Samsung and Apple are losing ground to Huawei because their phones are too expensive - Recent News from USA
A Huawei poster is displayed in a store in Beijing on August 7, 2018.

Samsung and Apple are losing ground to Huawei because their phones are too expensive

A Huawei poster is displayed in a store in Beijing on August 7, 2018.

Wang Zhao | AFP | Getty Images

A Huawei poster is displayed in a store in Beijing on August 7, 2018.

Samsung and Apple are increasingly losing their share of the smartphone market to China’s Huawei, according to new research, with consumers put off by the high price tags attached to their premium models.

Market data released by tech research firm Gartner Thursday showed Huawei’s share of the smartphone market climbed to almost 15 percent in the three months ended December 2018, up 4 percentage points from the same period a year earlier.

Competitors Samsung and Apple still rank first and second in terms of market share, covering approximately 17 and 16 percent of the industry, respectively.

However, both lost market share in the fourth quarter year-over-year, according to the figures. Apple’s share of the sector dipped 2 percentage points, while Samsung’s fell about 1 percentage point.

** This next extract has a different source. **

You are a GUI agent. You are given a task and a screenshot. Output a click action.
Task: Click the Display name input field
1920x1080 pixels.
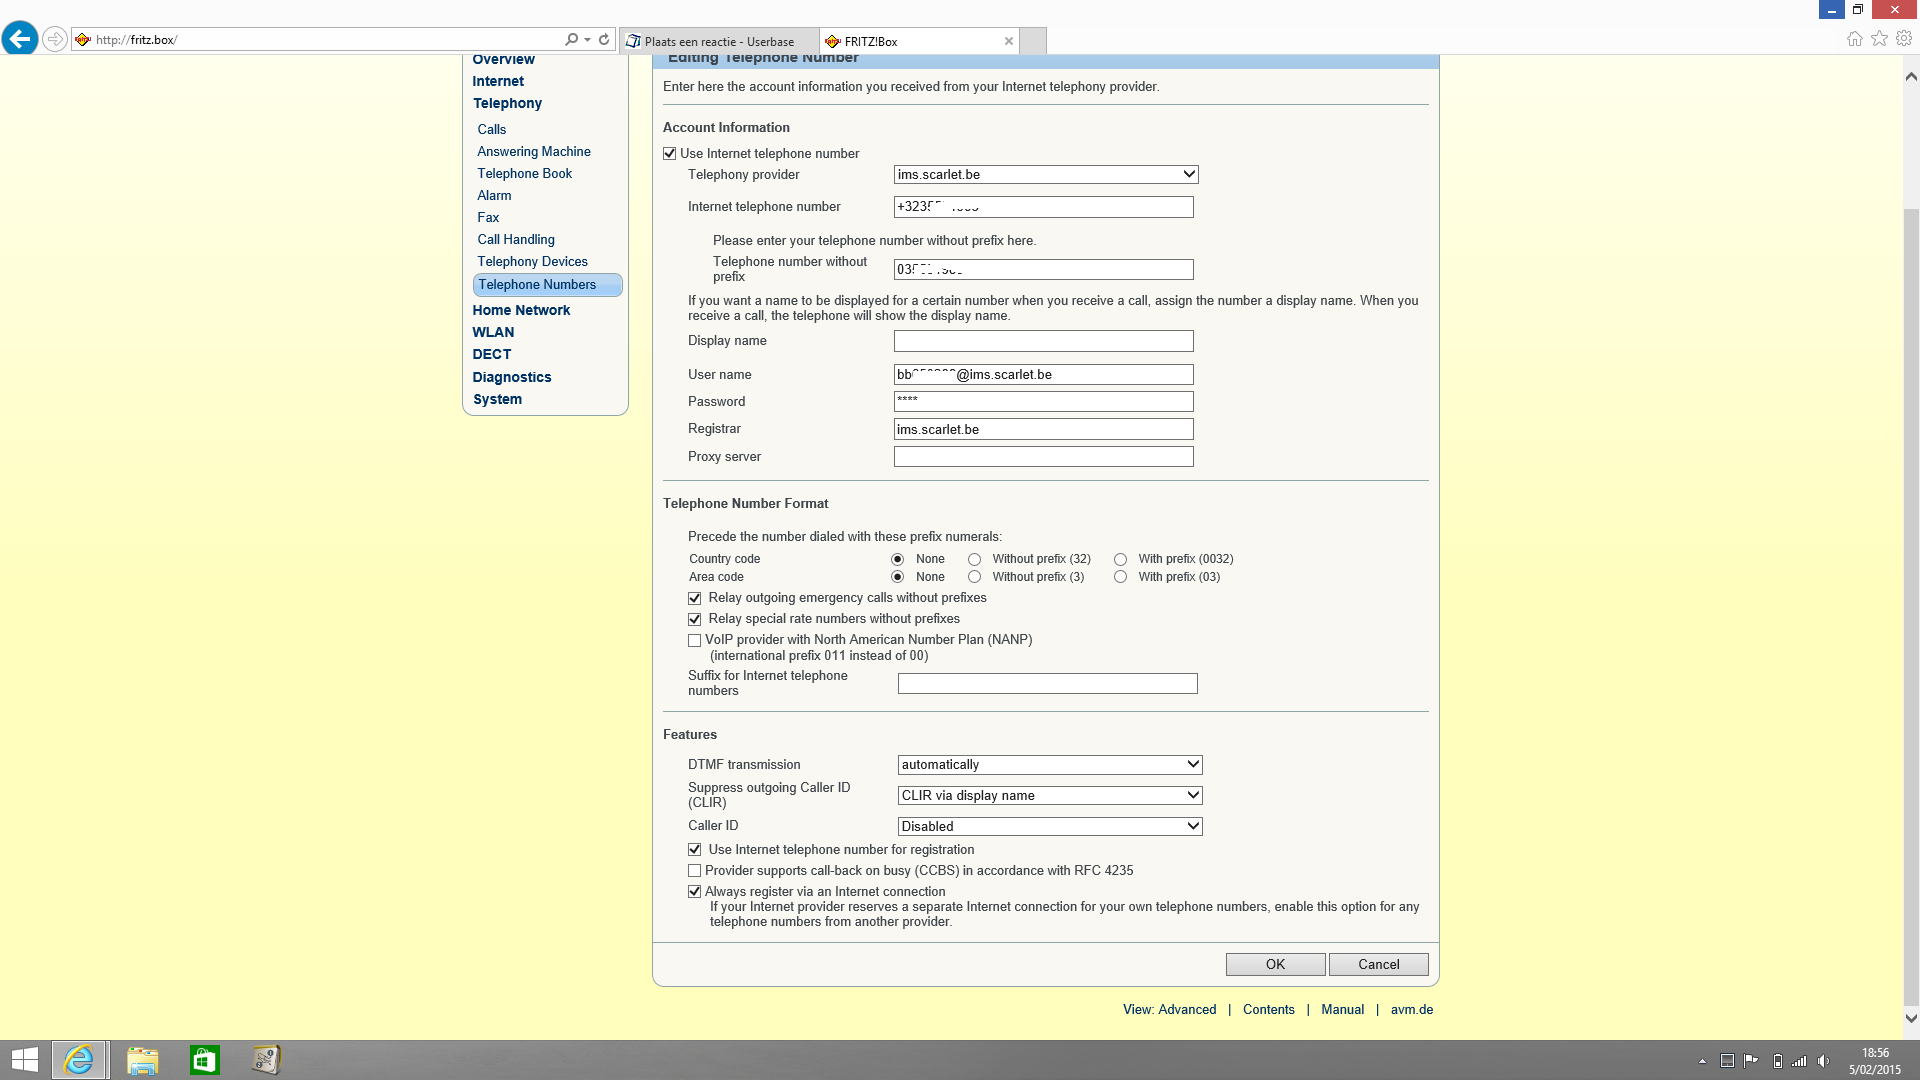1043,342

“Apple has really been losing ground on a couple of things, especially when it comes to emerging markets like Greater China,” Anshul Gupta, senior research director at Gartner, told CNBC in an interview. “What we are seeing in China is that the leading Chinese players have raised the quality of their smartphones significantly.”

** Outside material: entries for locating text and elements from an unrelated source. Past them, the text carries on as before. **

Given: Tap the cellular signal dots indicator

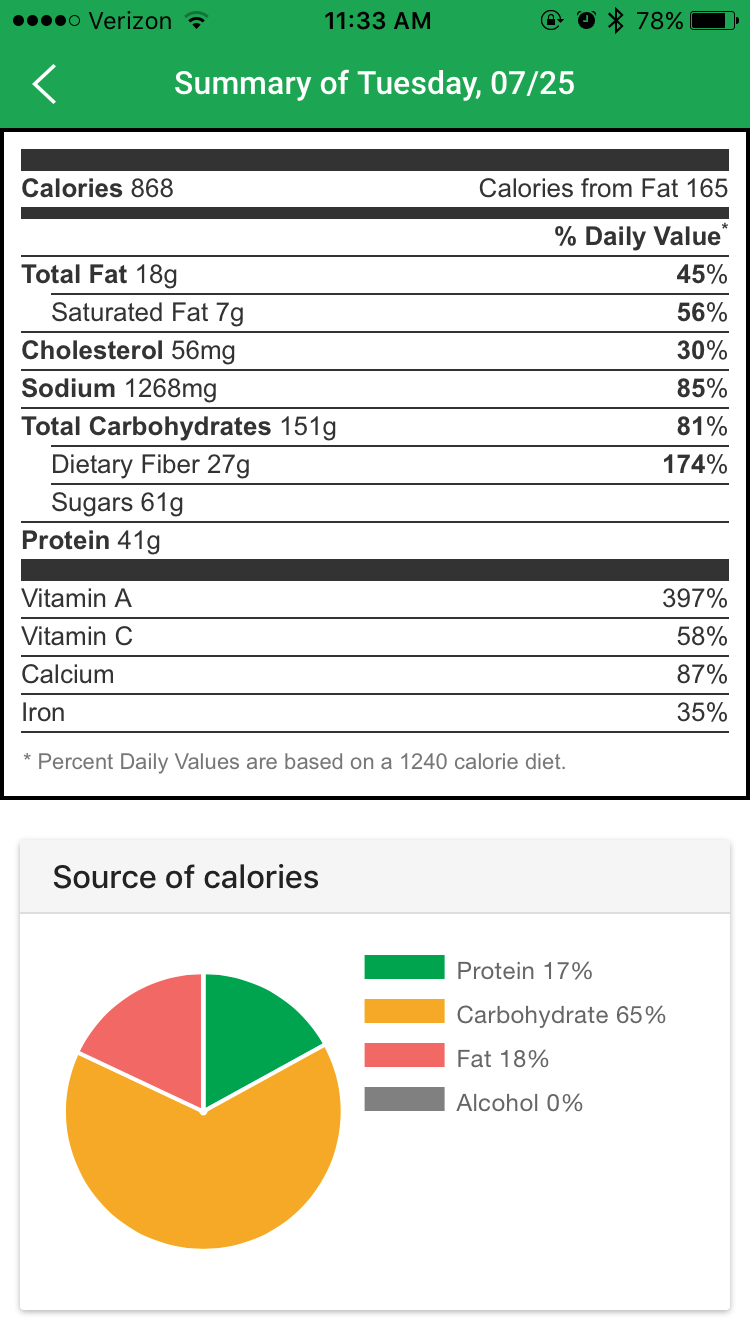Looking at the screenshot, I should [x=47, y=19].
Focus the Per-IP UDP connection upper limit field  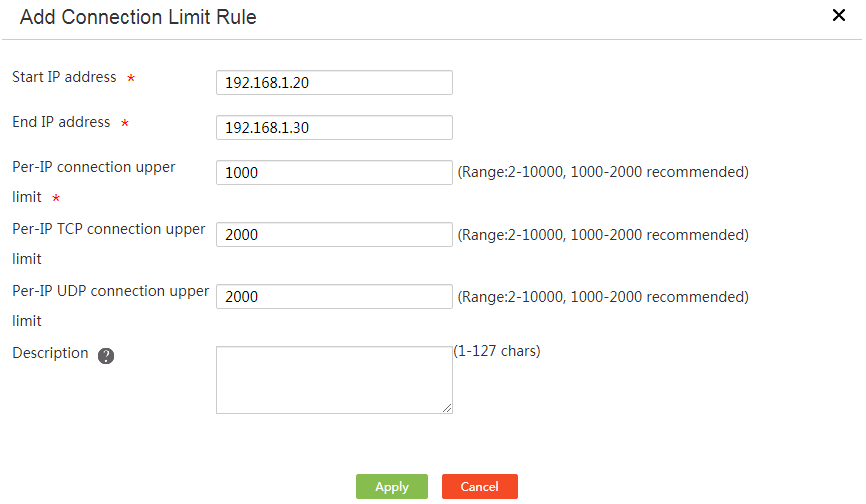pyautogui.click(x=334, y=296)
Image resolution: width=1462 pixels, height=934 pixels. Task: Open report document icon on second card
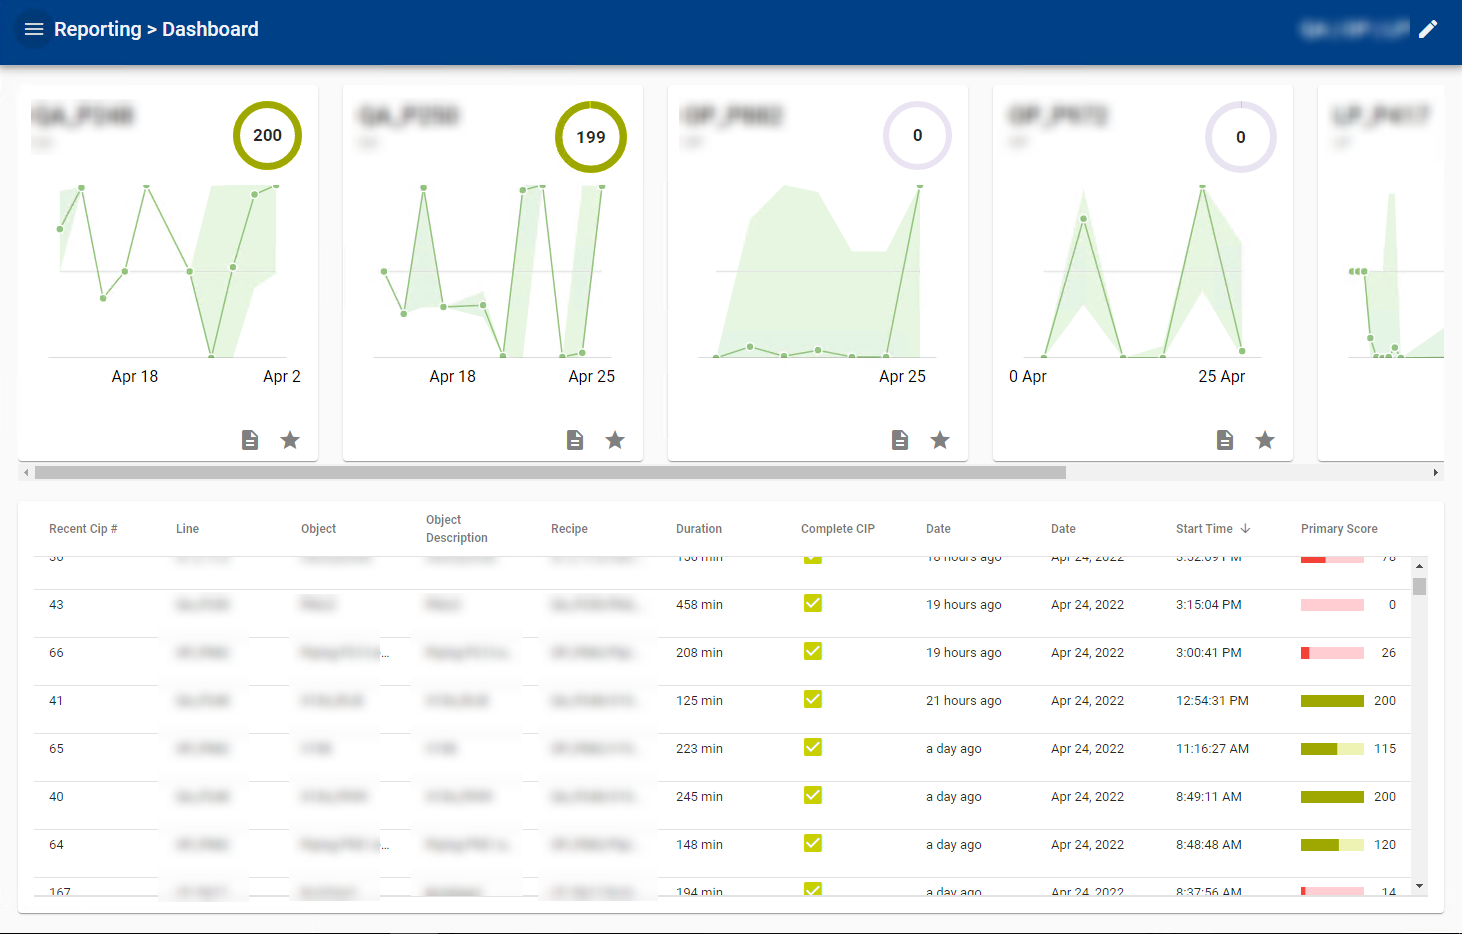pos(575,440)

Apple sold 64.5 million iPhone units in the fourth quarter 2018, Gartner estimated. That’s down almost 12 percent from the same period in the previous year, marking the worst quarterly year-on-year decline in iPhone shipments since the first quarter of 2016.

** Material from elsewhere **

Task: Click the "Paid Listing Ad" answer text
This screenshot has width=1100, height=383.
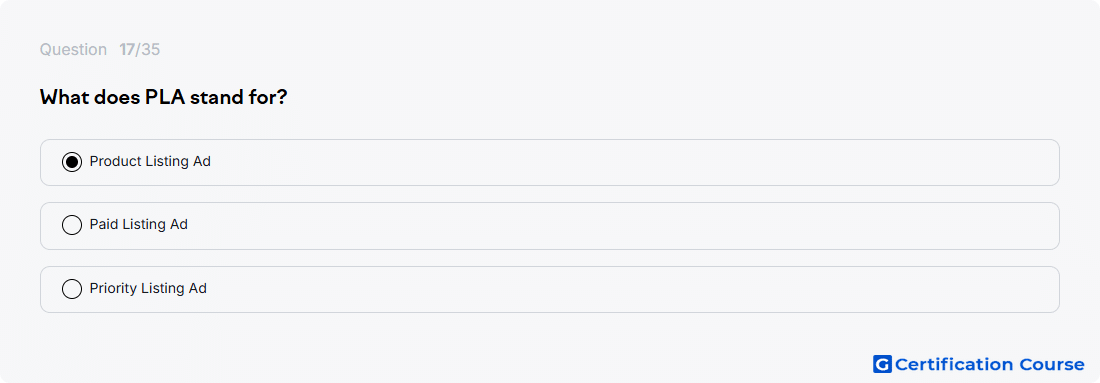Action: (x=139, y=224)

The company has said that lagging sales overall are mostly due to its sluggish performance in China. It said in its most recent results that iPhone revenue had fallen 15 percent in the first quarter year-over-year, which CEO Tim Cook said at the time was the result of customers “holding on to their iPhones a bit longer than in the past” and “macroeconomic factors particularly in emerging markets.”